There Goes the Neighborhood

Landlord Steve Croman Has Turned Downtown Tenements Upscale, but Not Everyone Is Cheering. On 18th Street, a New Crop of Croman Tenants Is Worried That They’re Next.

Disruptive as Croman may be to a neighborhood, he is also a quintessentially Gotham phenom. "In some ways, I feel that calling Croman bad is beyond the point," says Bill Obrecht, who lived at 280 Mulberry for more than two decades and who battled Croman for years before accepting a buyout. "It's like saying that cancer is bad. The cells are just doing what they're trained to do. Croman is just one of those guys whose job is simply to make money no matter what. He always seemed a little surprised when I would look at him like he was dirt. But what happened in the neighborhood seems to be very much the normal course of events. People fight as hard as they can, and they get pushed out. It's so New York."


Croman's foray into real estate came just two months after his 24th birthday. In November 1990, he incorporated Croman Real Estate, specializing in downtown apartment sales and rentals. In 1992, he bought a tenement at 221 Mott. By the end of the decade, Croman, now 33, had purchased nearly 20 properties. And while the Croman Real Estate Web site bids visitors "Welcome to Croman's New York," for many Croman tenants, the last thing they feel in their homes is welcome.

On the way Uptown: Croman’s Web site welcomes visitors to ‘‘Croman’s New York,’’ but tenants say they feel anything but welcome.
photo: Brian Finke
On the way Uptown: Croman’s Web site welcomes visitors to ‘‘Croman’s New York,’’ but tenants say they feel anything but welcome.

His Mott Street properties illustrate the point. At 234 Mott, Croman's incessant phoning of tenants resulted in a ban forbidding him from calling them or their families to talk about vacating their apartments; now, such contact must be lawyer-to-lawyer. The 1998 stipulation was brokered by a state housing agency after tenants, mostly Asian immigrants, brought harassment complaints against Croman.

"He'd call you or his staff would call you day and night, at home and at work," says Rosie Wong, a housing organizer "He'd say, 'You know this is a shitty, dangerous building. Why don't you move out?' " Tenants recently renewed the phone ban for two years.
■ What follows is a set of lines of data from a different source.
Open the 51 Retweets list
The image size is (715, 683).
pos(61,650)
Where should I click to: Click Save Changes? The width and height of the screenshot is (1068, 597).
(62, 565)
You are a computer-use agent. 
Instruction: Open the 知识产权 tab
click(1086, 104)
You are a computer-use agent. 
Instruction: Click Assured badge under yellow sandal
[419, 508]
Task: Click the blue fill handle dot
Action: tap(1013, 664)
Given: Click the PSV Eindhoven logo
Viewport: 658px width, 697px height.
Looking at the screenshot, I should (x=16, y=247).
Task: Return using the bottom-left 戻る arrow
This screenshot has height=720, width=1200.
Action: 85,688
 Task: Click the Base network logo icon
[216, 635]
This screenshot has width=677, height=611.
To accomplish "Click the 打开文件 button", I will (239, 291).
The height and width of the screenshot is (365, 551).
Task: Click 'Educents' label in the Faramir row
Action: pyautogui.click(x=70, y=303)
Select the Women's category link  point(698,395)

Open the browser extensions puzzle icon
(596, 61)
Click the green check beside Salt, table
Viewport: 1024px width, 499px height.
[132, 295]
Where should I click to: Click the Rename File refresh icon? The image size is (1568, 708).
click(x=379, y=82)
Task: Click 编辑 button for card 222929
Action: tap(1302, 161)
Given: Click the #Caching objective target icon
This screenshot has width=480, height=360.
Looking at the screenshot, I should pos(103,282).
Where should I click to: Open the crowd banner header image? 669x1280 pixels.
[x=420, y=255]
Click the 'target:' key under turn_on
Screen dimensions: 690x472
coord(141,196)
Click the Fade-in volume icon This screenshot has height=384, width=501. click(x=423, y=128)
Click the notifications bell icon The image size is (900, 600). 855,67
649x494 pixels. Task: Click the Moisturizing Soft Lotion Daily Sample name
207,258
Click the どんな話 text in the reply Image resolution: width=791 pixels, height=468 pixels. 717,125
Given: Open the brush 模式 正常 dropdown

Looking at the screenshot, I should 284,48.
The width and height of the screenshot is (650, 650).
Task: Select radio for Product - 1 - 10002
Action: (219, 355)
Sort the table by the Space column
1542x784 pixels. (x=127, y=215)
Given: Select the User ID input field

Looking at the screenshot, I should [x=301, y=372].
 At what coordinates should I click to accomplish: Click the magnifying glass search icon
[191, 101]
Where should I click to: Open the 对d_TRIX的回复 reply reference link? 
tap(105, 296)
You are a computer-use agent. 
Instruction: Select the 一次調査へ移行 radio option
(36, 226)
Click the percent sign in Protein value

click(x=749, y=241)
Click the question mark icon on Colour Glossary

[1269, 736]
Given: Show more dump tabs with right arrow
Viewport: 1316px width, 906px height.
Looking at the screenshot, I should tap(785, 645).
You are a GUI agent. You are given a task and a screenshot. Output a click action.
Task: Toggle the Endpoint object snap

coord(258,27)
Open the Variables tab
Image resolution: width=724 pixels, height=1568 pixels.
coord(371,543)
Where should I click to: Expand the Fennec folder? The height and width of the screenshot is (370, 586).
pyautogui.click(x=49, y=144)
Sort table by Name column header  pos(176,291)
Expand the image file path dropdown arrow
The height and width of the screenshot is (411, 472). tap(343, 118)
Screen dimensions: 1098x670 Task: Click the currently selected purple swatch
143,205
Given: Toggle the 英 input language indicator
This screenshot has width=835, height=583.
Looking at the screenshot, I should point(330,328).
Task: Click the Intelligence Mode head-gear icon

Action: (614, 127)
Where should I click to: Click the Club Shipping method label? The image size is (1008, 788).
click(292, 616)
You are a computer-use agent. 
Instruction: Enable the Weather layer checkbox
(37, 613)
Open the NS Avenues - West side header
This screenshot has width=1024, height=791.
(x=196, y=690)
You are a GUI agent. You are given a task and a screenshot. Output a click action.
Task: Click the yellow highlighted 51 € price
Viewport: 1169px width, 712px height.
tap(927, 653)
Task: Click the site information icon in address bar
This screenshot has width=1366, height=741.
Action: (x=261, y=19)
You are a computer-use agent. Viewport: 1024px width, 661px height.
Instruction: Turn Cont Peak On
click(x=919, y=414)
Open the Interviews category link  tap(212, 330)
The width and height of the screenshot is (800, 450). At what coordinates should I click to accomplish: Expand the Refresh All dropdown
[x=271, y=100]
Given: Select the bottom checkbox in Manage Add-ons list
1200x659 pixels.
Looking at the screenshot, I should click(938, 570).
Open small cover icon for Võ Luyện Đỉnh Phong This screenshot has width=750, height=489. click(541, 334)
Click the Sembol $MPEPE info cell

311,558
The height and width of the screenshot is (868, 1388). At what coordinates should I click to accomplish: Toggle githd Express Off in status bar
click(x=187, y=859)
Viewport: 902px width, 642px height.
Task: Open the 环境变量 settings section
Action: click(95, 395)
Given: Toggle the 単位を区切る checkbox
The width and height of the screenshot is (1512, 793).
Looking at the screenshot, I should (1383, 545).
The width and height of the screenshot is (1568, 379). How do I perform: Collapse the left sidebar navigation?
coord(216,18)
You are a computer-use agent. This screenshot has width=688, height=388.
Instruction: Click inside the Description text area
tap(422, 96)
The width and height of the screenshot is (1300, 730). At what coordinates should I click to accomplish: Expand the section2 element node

Kossoff says tenants are mistaken if they take Croman's hands-on style for harassment. "His m.o. is not to belittle or badger, and if I were the one serving notices and having discussions with tenants, The Village Voice would never be involved. But the fact that he tries to save some money on legal fees—which is really what he's doing—and does it himself, he holds himself up to this kind of a microscope."

In an eviction suit pending against a Chinese family at 234 Mott, Kossoff's firm itself wasscolded by housing court judges. In September 1998, Judge Margaret Cammer reprimanded the firm for demanding that the tenants' lawyer produce dozens of documents in an attempt to show that the tenants had illegally sublet their apartment. Such demands cannot be made without the judge's permission. Then in November 1999, Judge Michelle Schreiber chastised Croman's lawyers for "inappropriate use of subpoena power" when they sought records regarding the tenants' phone, utility, and bank accounts without the judge's required permission.

Kossoff says that a third judge ruled that the document demand did not merit a sanction. And he says that the question of whether lawyers can issue trial subpoenas is "very hot" now in civil courts. "For whatever Judge Schreiber ruled, I can show you three other decisions that go exactly the opposite way," says Kossoff.

Joshua Goldberg, the tenants' lawyer, says that in this case, Croman is "attempting to take advantage" of tenants whose command of English and the law might be limited. Goldberg calls Croman's 1997 allegations about an illegal sublet "flat-out false," and notes that the landlord abandoned the case by not acting on it for a year, only to file another suit that was essentially the same but charged that the tenants really lived in a Brooklyn home. Kossoff says a deed shows that the tenants owned the home but transferred it to their children after getting legal papers.

Goldberg says the tenants may have helped their children buy the house. "It's not unreasonable for a parent to assist a child," says Goldberg. "The fact that they live on Mott Street is completely corroborated by phone bills, mail, driver's licenses, tax forms."

Late last month, in another Mott Street building, Croman notified an 83-year-old Dominican woman who raised her family in a six-room apartment for at least 30 years that she must vacate by mid May. The woman is charged with illegally subletting the apartment—to her son, a grown man who has lived there since childhood.

Croman alleges that the woman no longer lives there, although her son says she does. Even if she had moved out, it would appear that her son has succession rights because he has lived so long in the apartment; in fact, he has gathered school records from 1971 to show his longevity at the apartment.

"He might have succession rights, but that's for a court to decide," says Todd Rose, an attorney representing Croman in this matter. Rose says the tenant "admitted" that his mother lives in Queens. The tenant tells a different story, saying that in an unnerving predawn encounter, Croman approached him in the hallway. "Your mother lives in Queens, doesn't she?" Croman asked. The tenant, rattled, said yes, though he insists it's not true.